2

Maybe my question is too specific but I could not find the answer.

Abstract from:

Yield Optimization and Time Structure of Femtosecond Laser Plasma $\kappa \alpha$ Sources

The generation of femtosecond $\kappa \alpha$ x-rays from laser-irradiated plasmas is studied with a view to optimizing photon number and pulse duration. Using analytical and numerical models of hot electron generation and subsequent transport in a range of materials, it is shown that an optimum laser intensity $I_{opt}=7×10^9Z^{4.4}$ exists for maximum Kα yield.

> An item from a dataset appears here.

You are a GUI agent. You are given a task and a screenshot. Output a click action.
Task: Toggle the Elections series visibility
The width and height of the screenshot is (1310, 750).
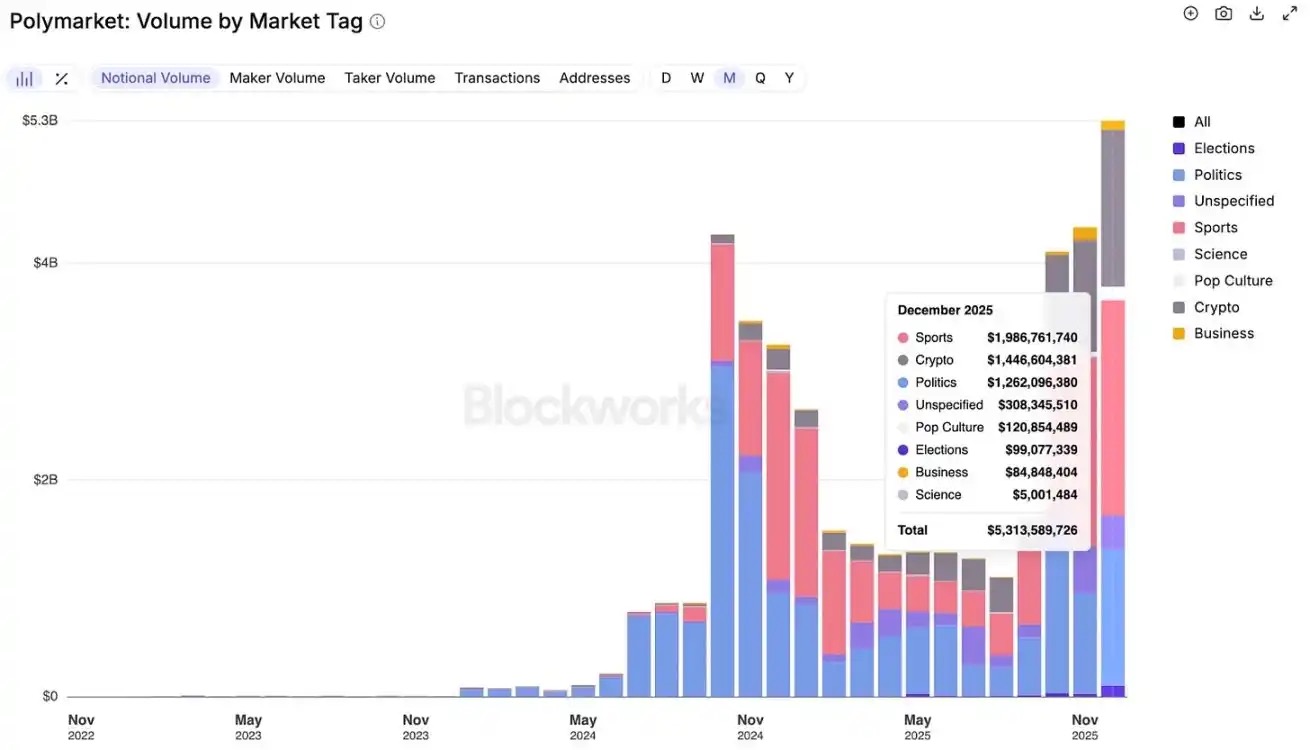click(1223, 147)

Furthermore, it is demonstrated that bulk targets are unsuitable for generating sub-ps x-ray pulses: instead, design criteria are proposed for achieving $\kappa \alpha$ pulse durations ≤ 100 fs using foils of $≈2μm$ thickness.

I have found in Yield Optimization and Time Structure of Femtosecond Laser Plasma $\kappa \alpha$ Sources: PRL one dimensional Maxwell energy distribution of electrons as

$f(E) dE =\frac{1}{\sqrt{EkT}}\exp\left(-\frac{E}{kT}\right) $

This expression diverges for $E\rightarrow 0$.

How one reaches to this expression I could not understand. Usually in 3D case the exponent is multiplied by $\sqrt{E}$.

I don't think that it is a typographical error

They have also written the total energy content as

$En=\int n f\left(E\right)E dE$

From dimensions of this expression it looks like the particle distribution per unit energy.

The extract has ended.